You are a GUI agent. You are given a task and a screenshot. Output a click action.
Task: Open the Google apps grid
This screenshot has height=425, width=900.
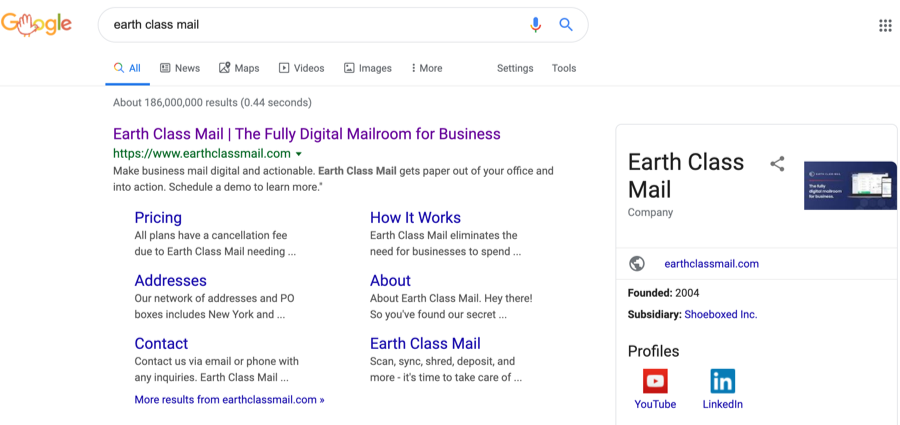click(885, 26)

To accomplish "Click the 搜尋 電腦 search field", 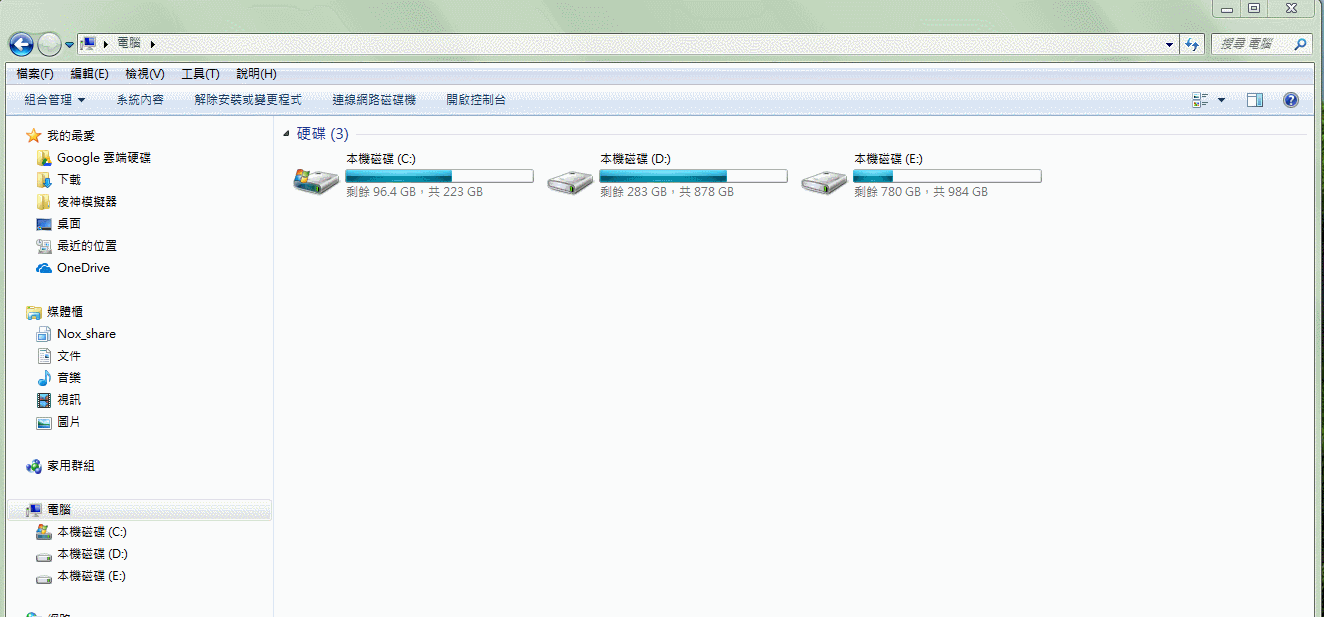I will coord(1252,44).
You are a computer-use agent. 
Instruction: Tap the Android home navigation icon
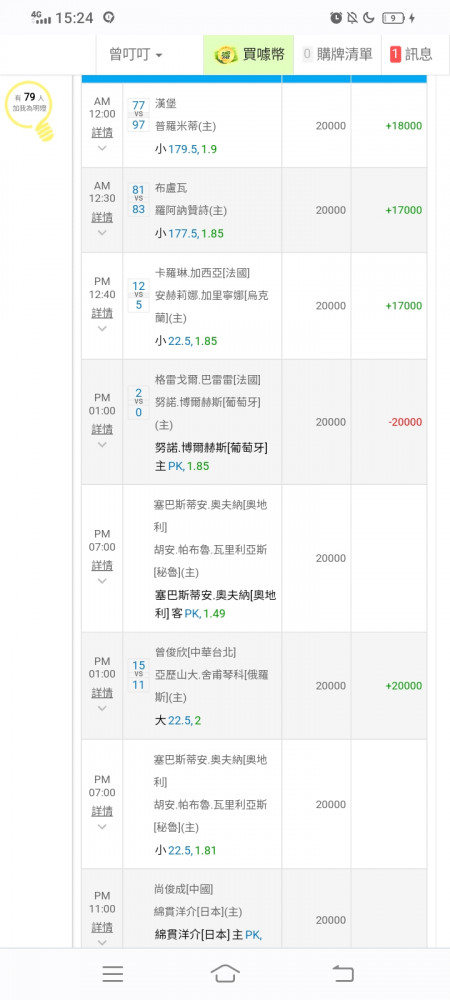pyautogui.click(x=225, y=973)
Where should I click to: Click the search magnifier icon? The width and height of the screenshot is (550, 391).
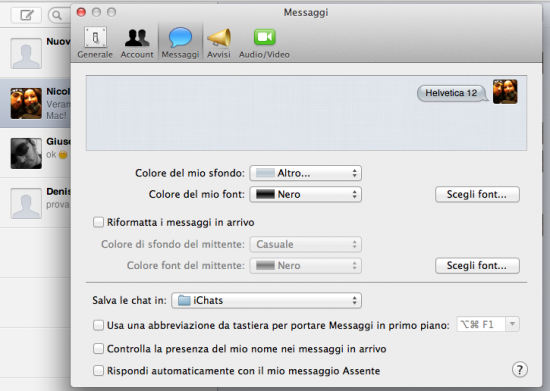point(57,15)
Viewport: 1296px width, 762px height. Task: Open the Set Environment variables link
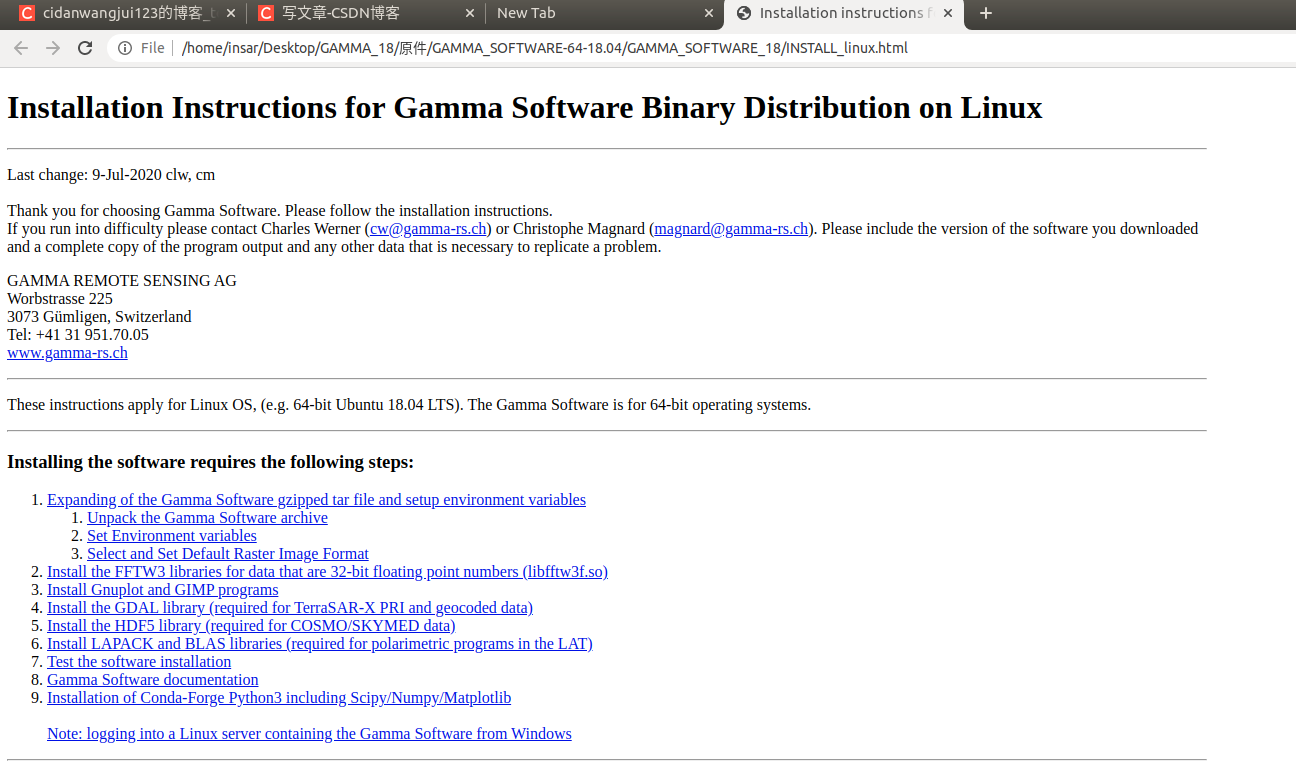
——————————
What is required: In the records above, find the line that contains "Instruction: Tap the". Print it and every later line exactly, omitting the pictures.

Answer to the problem:
Instruction: Tap the Android home navigation icon
pyautogui.click(x=225, y=973)
Where should I click to: Click the search magnifier icon? The width and height of the screenshot is (550, 391).
point(57,15)
Viewport: 1296px width, 762px height. Task: Open the Set Environment variables link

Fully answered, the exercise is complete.